Fiat Chrysler Offers $1,500 to Find Vehicles’ Cyber Soft Spotsby
Program with Bugcrowd pays rewards to good-guy hackers
Company says it’s first major automaker with a ‘bug bounty’
Fiat Chrysler Automobiles NV is offering as much as $1,500 to good-guy hackers who find potential bugs and vulnerabilities in its vehicle software, in a program managed by a crowd-sourced cybersecurity company.
The automaker’s FCA US unit is working with Bugcrowd, which taps a network of 32,000 researchers worldwide. Those who identify possible security threats will get cash awards of $150 to $1,500, depending on the severity of the vulnerability and the scope of the those affected, Fiat Chrysler said in a statement Wednesday.
“Running software basically by its virtue or nature means that you’re going to introduce vulnerabilities at some point, and that’s a problem that every organization shares,” Casey Ellis, Bugcrowd’s founder and chief executive officer, said in an interview. “What it comes down to is, who is going to find those vulnerabilities first.”
Fiat Chrysler said it’s the first major automaker to offer a “bug bounty” reward program. The vulnerability of connected autos was driven home for car manufacturers last year when hackers took control of a moving Jeep sport utility vehicle. After that incident, Fiat Chrysler recalled 1.4 million cars and trucks equipped with radios that were vulnerable to hacking, an industry milestone.
This month, police in Houston said thieves used laptop computers to steal a 2010 Jeep Wrangler by hacking into the vehicle’s electronic ignition. The Wall Street Journal reported that police said the same method may have been used in the theft of four other late-model Wranglers and Cherokees in the Texas city. In those incidents, thieves employed the same software used to program electronic ignition keys at dealerships, rather than hacking a system vulnerability.

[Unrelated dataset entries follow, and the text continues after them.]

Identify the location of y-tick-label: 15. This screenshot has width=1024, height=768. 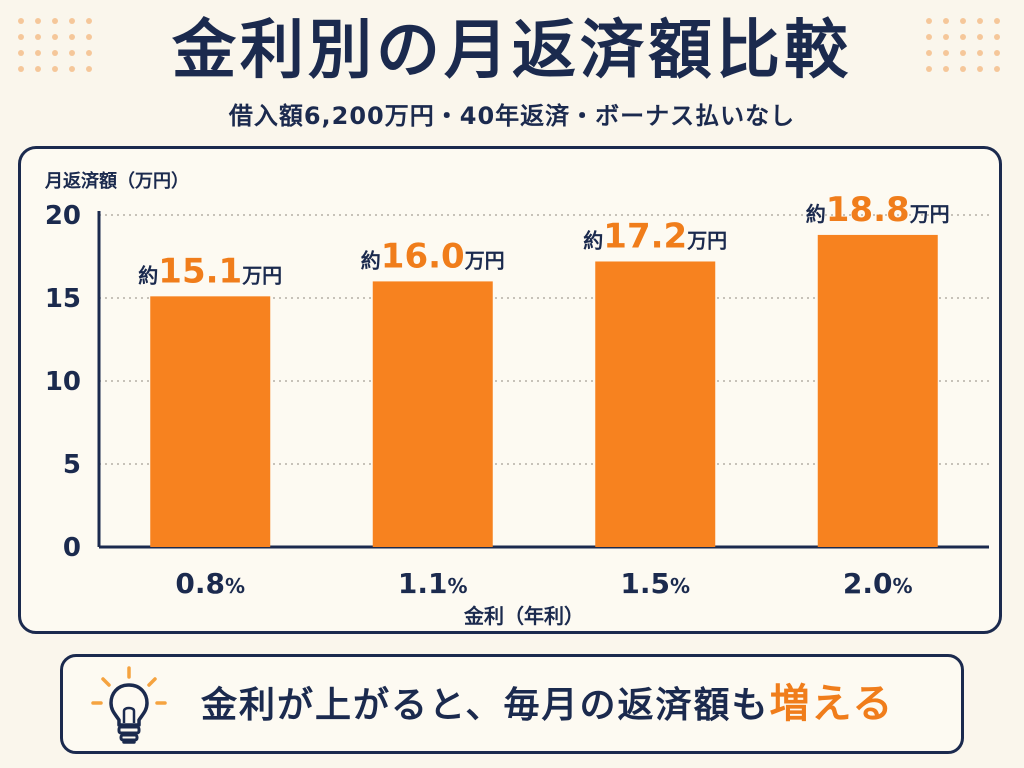
(63, 299).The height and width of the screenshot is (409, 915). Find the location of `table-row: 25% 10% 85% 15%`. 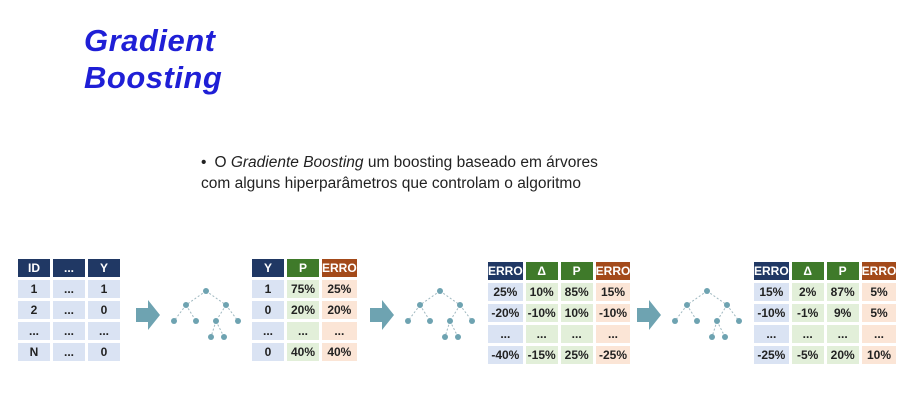

table-row: 25% 10% 85% 15% is located at coordinates (560, 292).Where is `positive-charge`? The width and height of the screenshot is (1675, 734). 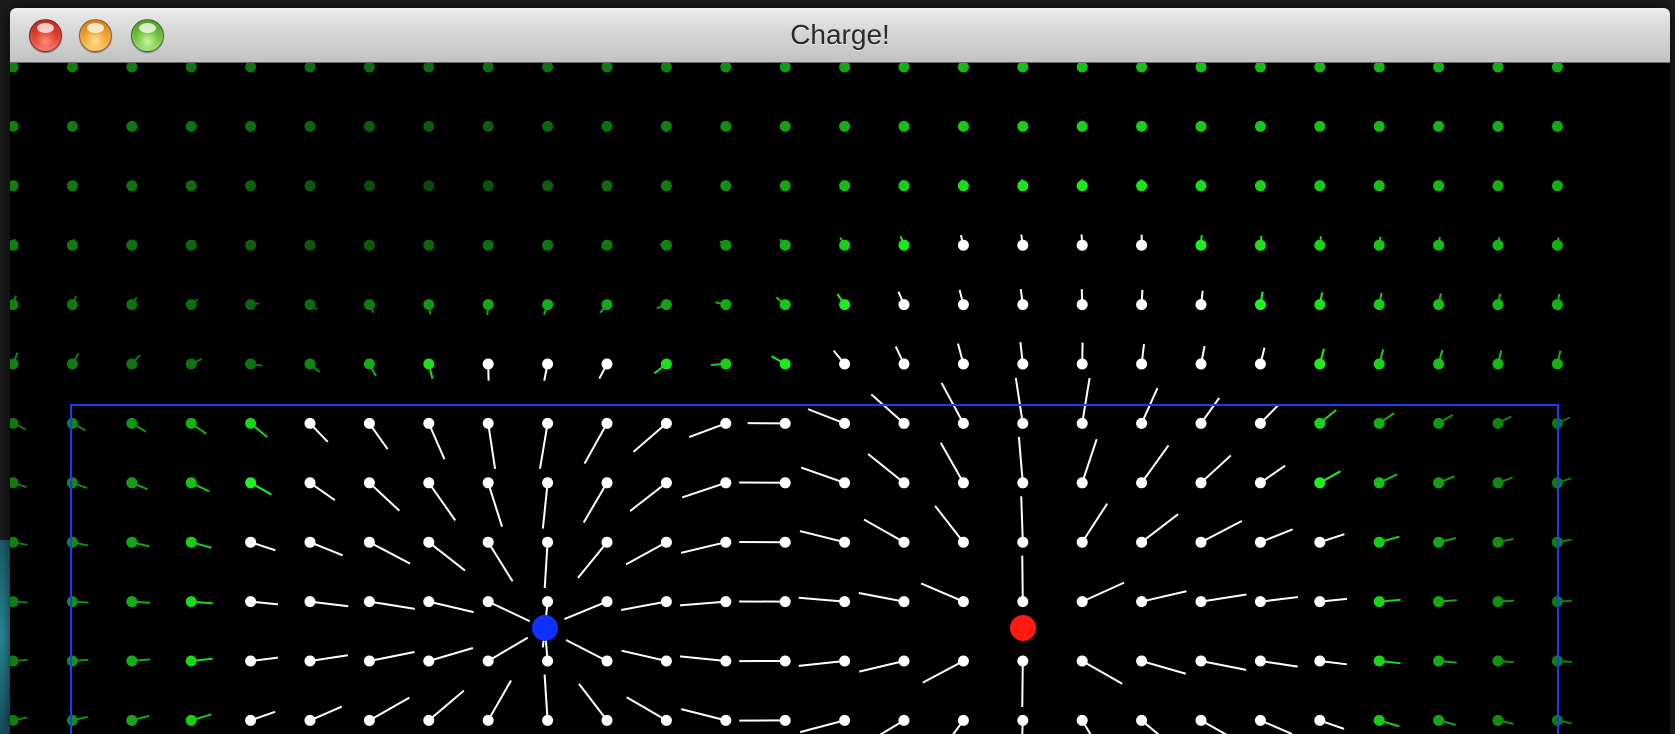
positive-charge is located at coordinates (1023, 628).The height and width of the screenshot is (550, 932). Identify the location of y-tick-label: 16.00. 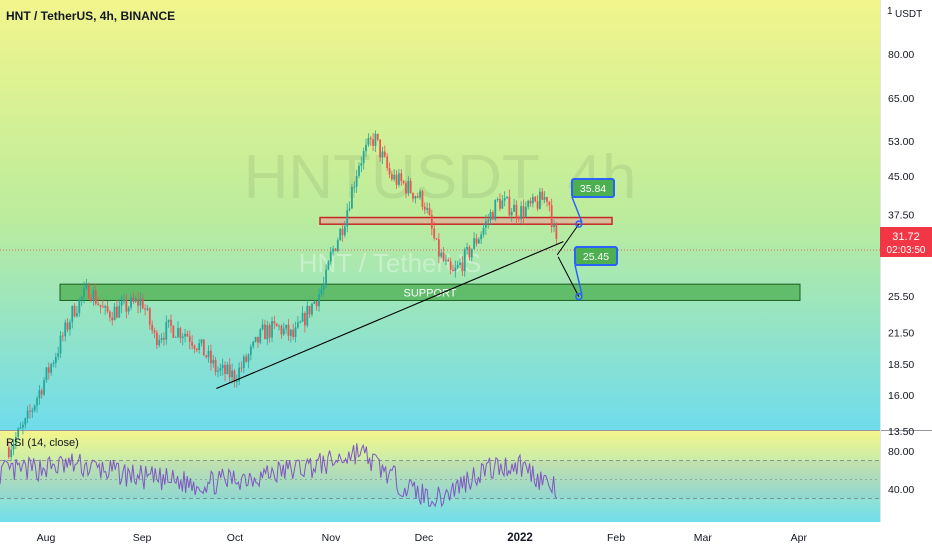
(901, 396).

“There’s no hacking involved,” said Titus Melnyk, FCA US’s senior manager of security architecture. “This is like a locksmith that’s breaking the rules.”
The Bugcrowd program will focus on software bugs, but Fiat Chrysler doesn’t want to limit what issues are reported. All relevant material reported to Bugcrowd will be relayed to the automaker and, based on the researchers’ findings, the scope of the program may be adjusted.
The program is focused on Fiat Chrysler’s 3G connected vehicles, including the systems within them, external services and the applications that interact with them.
Bugcrowd’s clients also include Tesla Motors Inc.